Pretty Dress! Tiara! Miauw!

As is my wont, I'm fooling around on the Hero Forge website trying out more possible builds for future use and abuse (finances permitting).  I admit that I have more fun doodling than finalizing, but that's what the Hero Forge engine is for!  And yes, I'm indulging in my own little tribute to our resident Bast worshiper.  One of Ed's games is a Weird West shoot-em-up and since everything's better when done by equal-opportunity butt-kicking catgirls...



"Hey, Pops!"

I pause in my typing.  The voice is familiar, high-pitched, possibly young...


"Down here!"



I look down.  Katana is sitting beside me, glaring up at me and looking very much as if any second now she is going to put the smackdown on my toes.  If she weren't so darn cute, I'd be scared for my toes.  Oh, wait.  Given how she likes to pounce on anything that moves, I should be!  To make sure she has my full attention, she bats at my instep.

 "How come you never put me in a pretty dress or something when you do these miniature designs?  You've done me as a biker chick and a crazy archaeologist and two kinds of piratical weirdos and a sneak thief and a sci-fantasy battlequeen.  Stop that!  Stop that right now!  I am a pretty, floofy princess and I demand a pretty ballgown.  With a tiara!"
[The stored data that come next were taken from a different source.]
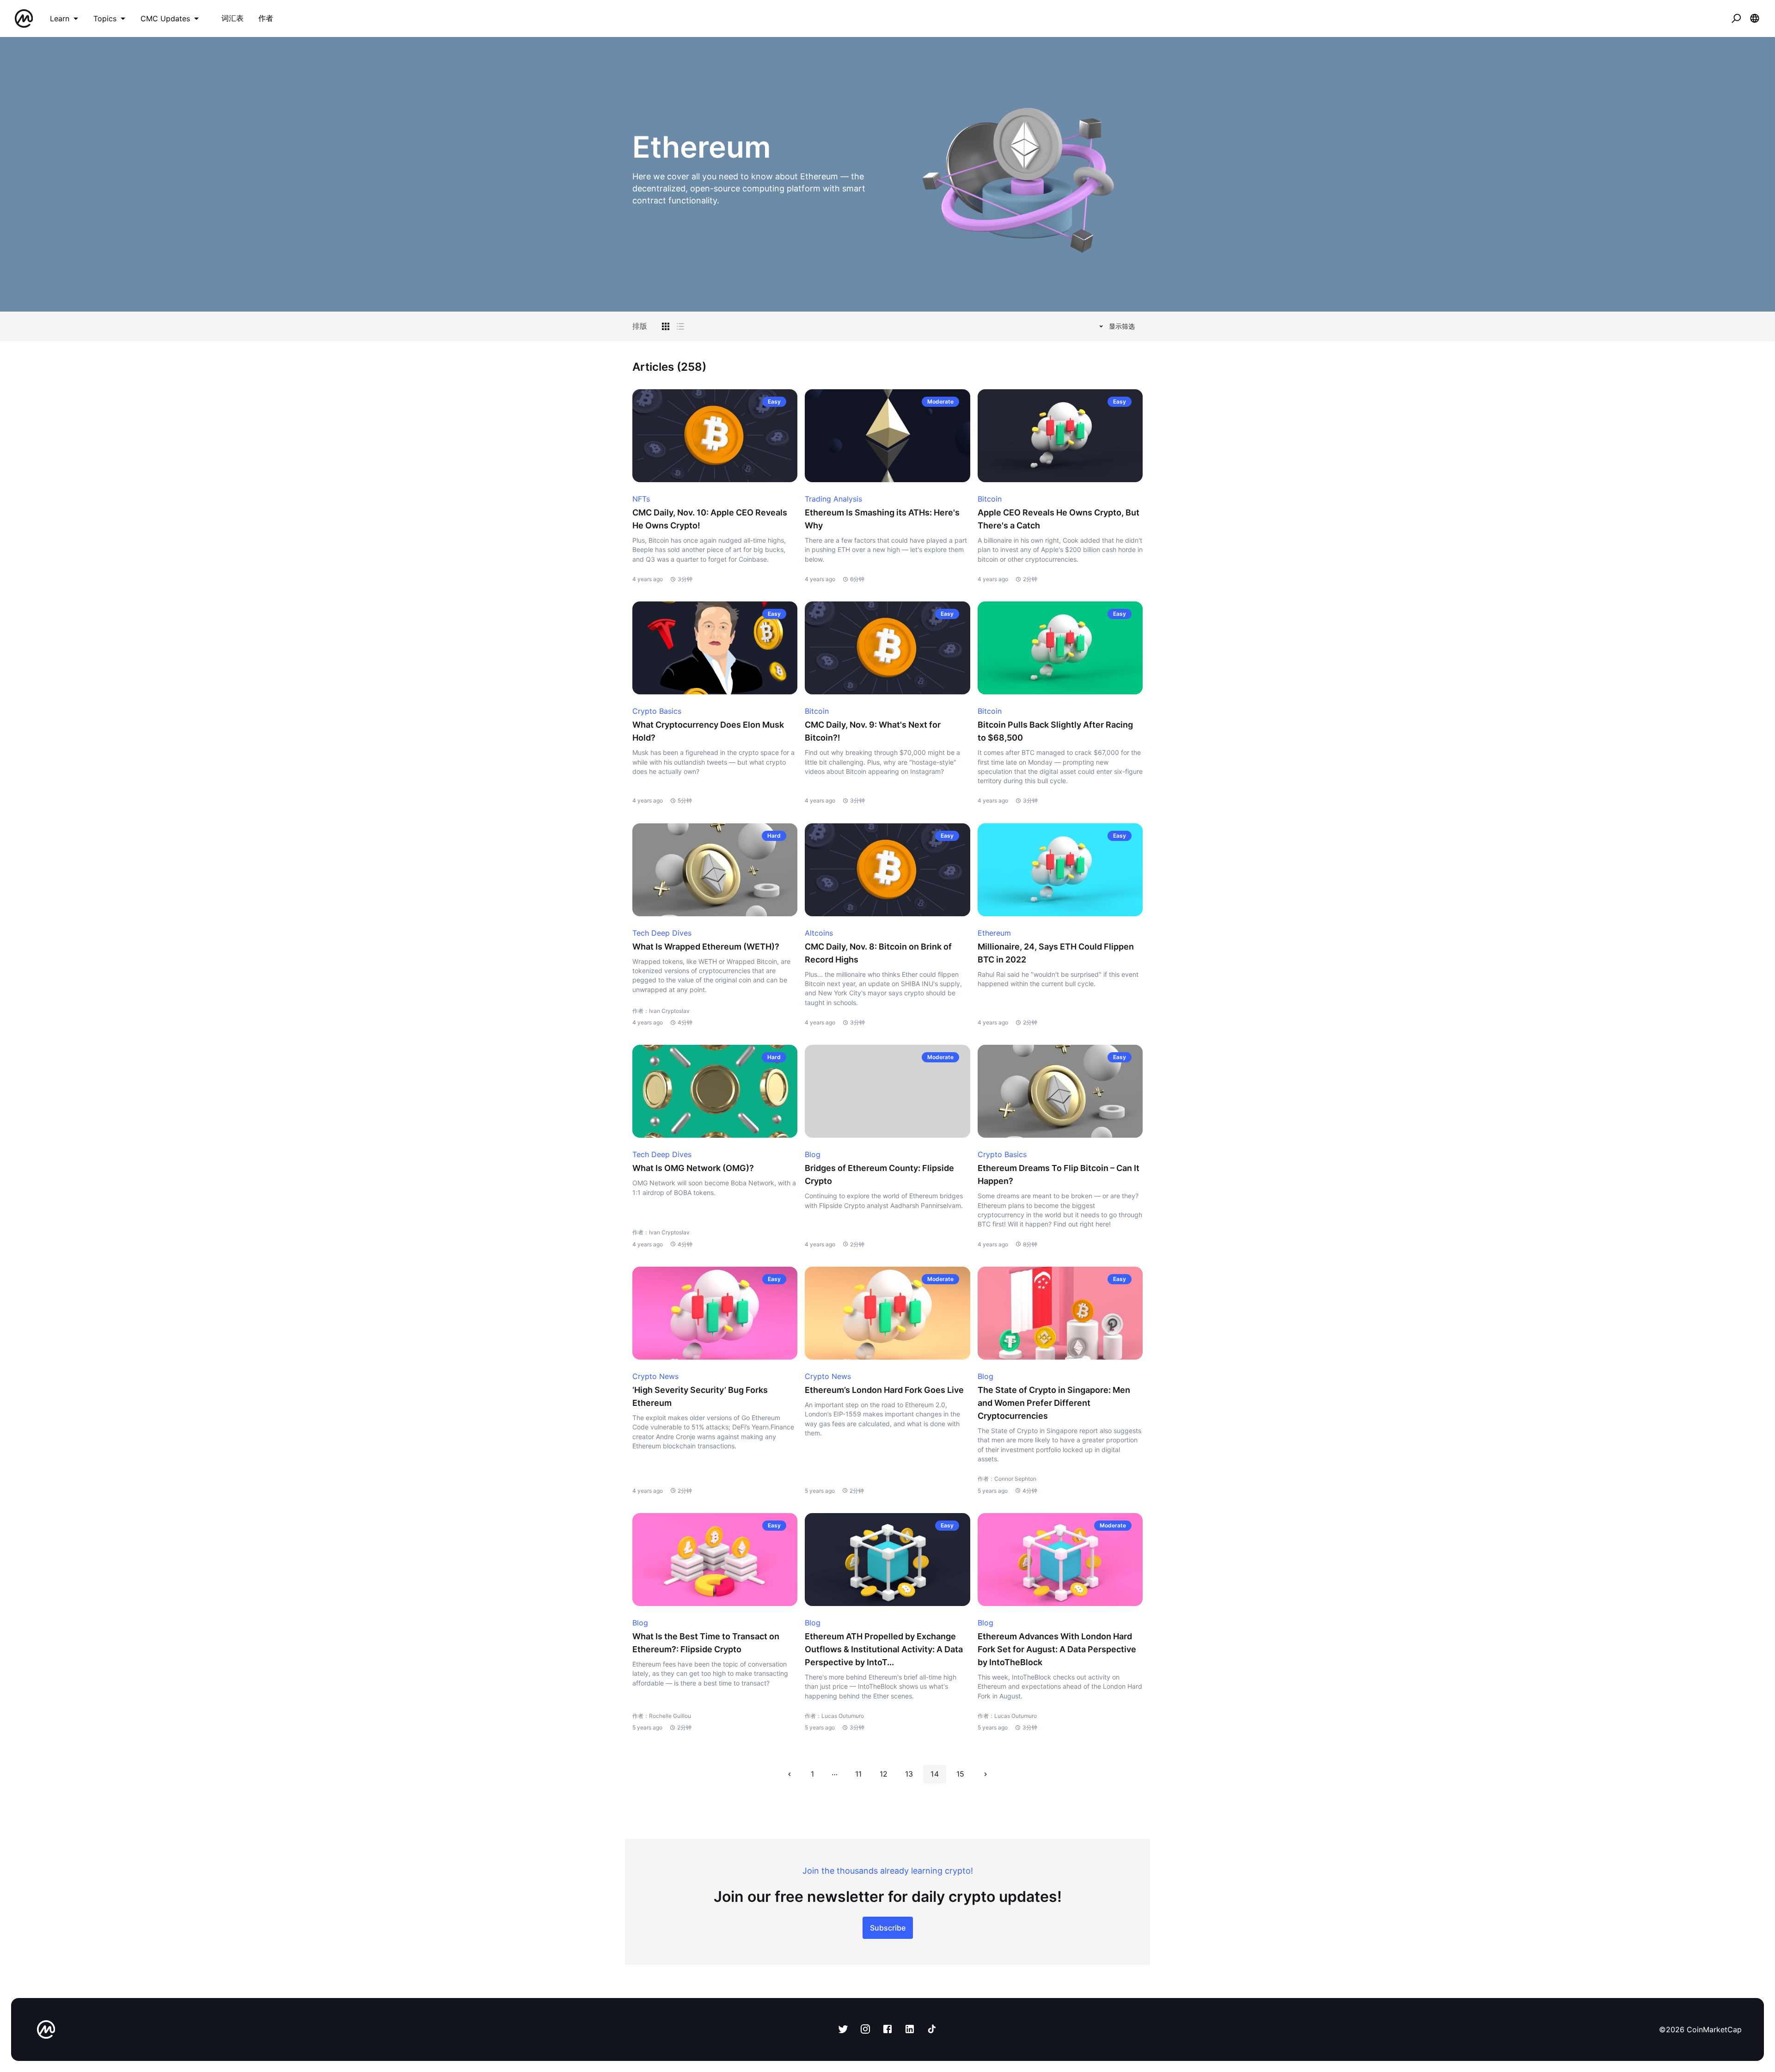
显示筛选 (1122, 326)
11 (858, 1773)
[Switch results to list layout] (680, 326)
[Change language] (1754, 18)
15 (960, 1773)
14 (934, 1773)
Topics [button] (104, 18)
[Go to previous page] (789, 1774)
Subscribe (888, 1927)
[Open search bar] (1736, 18)
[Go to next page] (985, 1774)
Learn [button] (59, 18)
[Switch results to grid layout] (665, 326)
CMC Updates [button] (165, 18)
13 (909, 1773)
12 (884, 1773)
This is not the sort of conversation I expect to have with either of the cats.  There's no mention of food, for one thing.  But I've gotten used to the weird ways of feline persons over the past twenty years.  So instead of freaking out I simply smile and reach down to give her a head skritch and speak calmly.

I explain Sensei's First Rule of Combat Fashion to her ("never wear anything you can't fight in").  I talk about the difficulties of athletic exertion in a corset, hoop skirt, and heels.  I point out that given how roughly she plays (and how exuberantly active her namesakes are likely to be) a pretty dress would be all tattered and stained and messy in very short order.

It works about as well as pointing and saying "get off the table, Katana!"  Which is to say, not at all.  She swipes at my knee and repeats her demand.

"Pretty dress!  With a tiara!"


Okay, fine.  I can be taught.  The line of least resistance will be the fastest way to convince her to go somewhere else.  I go back to the drawing board and a few more minutes of tinkering produces Lady MacJones, who speaks softly and carries a magic sword.  Then I pick her up so that she can get a better look at my handiwork.



Are you happy now, I ask.

 "Not bad.  Not great, but it's better than a flashlight or something."


 Shouldn't you be bothering Darryl, I ask dryly, remembering too late that Katana tends to take everything you say literally and at face value.  Her little eyes grow really big and then she scampers off downstairs to rectify her big brother's lack of pestering.  And as the ghost of Waylon Jennings would put it, you all know that ain't gonna end well.



(picture courtesy of my friend Lanzlo who just happened to catch the two fuzzballs while they were actually enjoying one another's presence.)



Afternote

No, you aren't seeing double!  I posted the first version of this as a throwaway comment on my google+ feed just for fun.  Diane read it, gave me the raised eyebrow of spousal curiosity, and asked why I hadn't just made it a regular ol' blog post.  So here you go...revised, expanded, and with a couple more photos to go with.

 and frankly, this thing was a bear to edit!  A page break that wasn't, an entire para that just up and vanished even though it was the same color and font as everything else...

And then I realized that I hadn't fixed the bloody thing the first time and came back in and re-re-fixed it.  Because it looked Just Fine behind the scenes and I don't go a-visiting my blog from the outside very often.